Alien Covenant

Hay una canción que dice: “Grita con fuerza si estás vivo, sólo así conseguirás romper el esquema. Sólo así conseguirás tener el control.”, bien, el público gritó con fuerza porque querían Aliens, querían Xenomorfos y querían vísceras. Todo lo que faltaba en Prometheus, básicamente.

Ridley Scott no gritaba, solo tenía una visión, ofrecer una historia en varias partes donde explicar el inicio de todo, que estuviera bien implementado, bien explicado y donde pudiéramos gozar de un rumbo distinto.

Justo después del estreno de Prometheus, estuvo acosado a base de preguntas sobre si haría una continuación, que camino seguiría, él tenía en mente hacer varias entregas más, llevarnos por un camino nuevo e intrigante, donde expandir este universo, pero se encontró con unos gritos, un público que gritaba algo distinto. Así que vio que tenía que reaccionar, entendemos que también la productora tuvo que mover ficha, un cúmulo de situaciones propiciaron que el rumbo no fuera el previsto.

Ni cortos ni perezosos, la campaña de marketing no dejaba dudas, ¿querían Aliens? ¿Xenomorfos? ¿Vísceras? Pues tomad, lo primero el título, vuelve Alien, luego el Xenomorfo, esa larga cola tan característica se asoma por el tráiler con gritos y miedo a doquier.

Sinopsis

Una nave Colonial con 15 tripulantes, llevan 2000 colonos y 1140 embriones a bordo,  se dirigen a un planeta llamado Origae-6 para colonizarlo y empezar allí una nueva vida.

Durante el camino, topan con una onda de radiación neutrónica, dañando la nave y generando un caos, causando algunas bajas. Al despertar del criosueño el resto de tripulantes, se dan cuenta que están a 7 años del planeta destino, pero en cambio, reciben una señal humana procedente de un planeta cercano y que aparentemente no tiene vida.

Ante la situación, deciden acercarse a este nuevo planeta e investigar.

La vida de los tripulantes cambiará drásticamente debido a que lo que habita en este planeta desconocido, es más terrorífico que cualquier miedo que haya podido soñar.

Crítica

En esta ocasión, quien ose criticarla solo puede hacerlo por los personajes, en gran parte vacíos y carentes de empatía. Para nosotros, es lo único discutible y criticable. Para todo lo demás, un disfrute en toda regla.

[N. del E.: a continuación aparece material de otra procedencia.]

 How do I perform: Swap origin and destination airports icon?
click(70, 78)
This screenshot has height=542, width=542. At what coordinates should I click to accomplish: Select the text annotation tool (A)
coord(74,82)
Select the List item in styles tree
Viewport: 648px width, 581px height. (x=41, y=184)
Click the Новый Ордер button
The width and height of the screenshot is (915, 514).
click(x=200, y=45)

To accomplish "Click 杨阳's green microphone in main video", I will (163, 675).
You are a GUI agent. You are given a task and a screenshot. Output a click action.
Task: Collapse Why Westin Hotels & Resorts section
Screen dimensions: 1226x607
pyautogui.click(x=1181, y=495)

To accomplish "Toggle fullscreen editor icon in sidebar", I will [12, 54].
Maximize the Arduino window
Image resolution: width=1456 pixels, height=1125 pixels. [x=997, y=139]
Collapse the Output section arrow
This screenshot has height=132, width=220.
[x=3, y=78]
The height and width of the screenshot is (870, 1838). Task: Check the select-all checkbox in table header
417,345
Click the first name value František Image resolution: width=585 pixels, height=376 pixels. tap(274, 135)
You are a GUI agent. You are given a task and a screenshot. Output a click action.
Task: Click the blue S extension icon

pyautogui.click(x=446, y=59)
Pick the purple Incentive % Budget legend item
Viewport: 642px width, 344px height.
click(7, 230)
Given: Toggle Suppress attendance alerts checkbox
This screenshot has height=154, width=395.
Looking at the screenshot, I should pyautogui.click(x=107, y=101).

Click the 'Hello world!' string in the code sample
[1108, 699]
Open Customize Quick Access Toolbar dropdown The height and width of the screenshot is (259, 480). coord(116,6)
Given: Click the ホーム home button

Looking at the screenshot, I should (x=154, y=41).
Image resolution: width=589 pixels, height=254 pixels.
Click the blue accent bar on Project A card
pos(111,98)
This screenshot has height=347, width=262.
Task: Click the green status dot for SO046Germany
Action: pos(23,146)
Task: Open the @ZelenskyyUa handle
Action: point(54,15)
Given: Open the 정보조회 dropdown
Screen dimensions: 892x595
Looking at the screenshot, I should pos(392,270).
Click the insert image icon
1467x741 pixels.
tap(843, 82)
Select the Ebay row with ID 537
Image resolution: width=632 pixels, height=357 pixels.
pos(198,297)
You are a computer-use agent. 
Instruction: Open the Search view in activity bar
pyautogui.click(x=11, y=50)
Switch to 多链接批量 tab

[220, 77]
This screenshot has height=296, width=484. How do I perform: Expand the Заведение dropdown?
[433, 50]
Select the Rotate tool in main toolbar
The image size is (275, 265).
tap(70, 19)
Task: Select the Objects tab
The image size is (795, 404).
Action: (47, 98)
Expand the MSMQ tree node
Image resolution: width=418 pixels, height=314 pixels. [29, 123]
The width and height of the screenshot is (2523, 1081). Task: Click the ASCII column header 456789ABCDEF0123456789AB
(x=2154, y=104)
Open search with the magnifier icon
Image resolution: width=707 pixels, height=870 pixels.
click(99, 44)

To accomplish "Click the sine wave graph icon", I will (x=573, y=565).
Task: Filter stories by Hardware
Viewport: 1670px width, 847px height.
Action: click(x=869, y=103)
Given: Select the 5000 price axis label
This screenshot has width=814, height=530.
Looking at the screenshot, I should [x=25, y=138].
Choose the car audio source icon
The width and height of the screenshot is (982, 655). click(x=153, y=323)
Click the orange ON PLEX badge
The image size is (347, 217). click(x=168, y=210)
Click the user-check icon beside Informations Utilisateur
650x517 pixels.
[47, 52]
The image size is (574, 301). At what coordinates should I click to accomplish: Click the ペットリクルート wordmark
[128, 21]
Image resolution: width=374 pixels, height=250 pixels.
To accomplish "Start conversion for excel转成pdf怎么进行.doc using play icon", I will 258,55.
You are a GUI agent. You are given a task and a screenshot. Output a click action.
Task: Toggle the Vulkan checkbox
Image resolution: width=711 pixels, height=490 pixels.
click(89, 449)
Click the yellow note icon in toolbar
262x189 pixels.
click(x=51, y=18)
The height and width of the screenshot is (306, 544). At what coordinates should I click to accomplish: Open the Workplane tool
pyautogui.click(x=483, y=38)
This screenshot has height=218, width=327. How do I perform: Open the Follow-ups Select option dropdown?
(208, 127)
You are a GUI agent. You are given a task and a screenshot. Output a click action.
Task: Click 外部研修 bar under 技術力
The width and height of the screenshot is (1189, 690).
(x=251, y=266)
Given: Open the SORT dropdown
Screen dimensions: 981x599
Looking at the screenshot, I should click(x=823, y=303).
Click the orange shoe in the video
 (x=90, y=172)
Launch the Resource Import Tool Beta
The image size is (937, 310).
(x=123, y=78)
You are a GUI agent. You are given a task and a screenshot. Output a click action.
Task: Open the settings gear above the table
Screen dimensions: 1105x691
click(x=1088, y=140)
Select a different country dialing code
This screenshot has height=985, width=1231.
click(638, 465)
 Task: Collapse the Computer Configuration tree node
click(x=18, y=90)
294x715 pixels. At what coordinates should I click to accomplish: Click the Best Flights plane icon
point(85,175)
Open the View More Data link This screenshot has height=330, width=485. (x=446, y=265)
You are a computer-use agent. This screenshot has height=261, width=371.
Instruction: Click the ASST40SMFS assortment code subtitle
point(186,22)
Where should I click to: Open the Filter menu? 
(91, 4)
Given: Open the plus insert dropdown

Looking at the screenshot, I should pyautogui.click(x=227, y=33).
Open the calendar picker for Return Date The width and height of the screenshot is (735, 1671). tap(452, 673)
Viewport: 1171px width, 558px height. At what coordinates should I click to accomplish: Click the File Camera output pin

El rumbo que tenía previsto Scott, no ha variado totalmente, nos enseñó trazas en Prometheus con un David curioso y experimental, donde en esta ocasión, explosiona con una gran tesis sobre el eje que une todo este universo. Si en el anterior título nos creó preguntas, consigue sumar unas cuantas más, aunque resuelva alguna. La habilidad para mantener una historia viva y llena de entresijos, en la que el espectador vuela a sentir la necesidad imperiosa de saber más, sin duda alguna lo han vuelto a conseguir y gracias a todo un equipo bien involucrado.

Eso sí, los gritos querían Aliens y tenemos Aliens. No solo eso, también tenemos huevos, abrazacaras, Xenomorfos y un pequeño y retoño Alien tan diferente al que conocemos como revientapechos (Chestbuster) que incluso sentimos cariño hacia él.

Aquí podemos decir alto y claro, que el rumbo que tenían previsto y mantienen en cierta coherencia es muy distinto al que vimos en la saga Alien (1979 a 1997), pero que mantiene esa alma, donde nos lleva a un viaje todavía más misterioso e incluso más diabólico. Ver como evoluciona cierto personaje a un punto sin retorno en el que carece de sentimientos e interactúa con su alma mater, es sencillamente espeluznante.

Si eres un nostálgico, como nosotros, estoy seguro que habrás revivido situaciones (en caso que la hayas visto), momentos que guardan relación con las anteriores películas, estos detalles, todavía la hacen más grande. Querer y no olvidarse de donde viene, hacen que tenga su alma. ¿Quién ha dicho que los protocolos son para cumplirse? Porque te recuerdo que todos en la vida, hemos tomado decisiones erróneas sabiendo que no eran correctas ni tampoco viables. Pero como humanos que somos, las películas como Covenant, demuestran que la humanidad sigue siendo imperfecta.

Destacar la brillante ambientación, la espectacularidad en los momentos más tensos, como el diseño de producción, dando credibilidad a todo lo que vemos. Si en la película hay una tripulación, entre ellos está también el espectador. Nos consigue meter dentro y sentir el miedo en primera persona, agarrotando nuestros músculos hasta el último suspiro. Mención especial al set-piece que tienen durante la evacuación a la nave Covenant. Sublime.